The single-event-thread design is not without its own problem; programmers have difficulty in understanding and abiding to it too.
Here we have an inherently concurrent problem - user actions and some IO actions occur concurrently. That problem cannot be reduced by some API or language trick.
My team is using a home made async framework in an embedded project right now, straight C. Suffice to say we all miss the syntactic sugar, but not having things like an MMU or wanting to pay the overhead for a proper threading system means that using an async type system made a lot of sense.
It is a powerful programming model that unfortunately quickly devolves into spaghetti code if not carefully maintained, but properly done it is quite nice and alleviates a ton of worries about synchronizing threads.
Maybe I'm looking at this from a different perspective. Some implementations do not require any response.
For example if I have a honey pot that collects random events, the clients can just send the data to it without expecting a result (IE: I don't care if it's successful or not) and honey pot is not expected to write any sort of response.

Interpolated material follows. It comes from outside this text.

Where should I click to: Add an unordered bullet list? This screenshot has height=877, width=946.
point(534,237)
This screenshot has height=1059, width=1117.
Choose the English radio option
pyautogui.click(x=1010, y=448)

I agree, async is needed sometimes. Another example, a server broadcasts an event to multiple clients (e.g. a chat app), it would be silly to spawn a thread per client for that.
But the whole point of async is that, after data is dispatched the client moves on. I'm not sure what NodeJS does with it but this is my interpretation of the concept.
I don't think people who know what they are doing, use async calls for mission critical operations.
If async call returns response and client is required to read the response it's no longer considered non-blocking from technical perspective.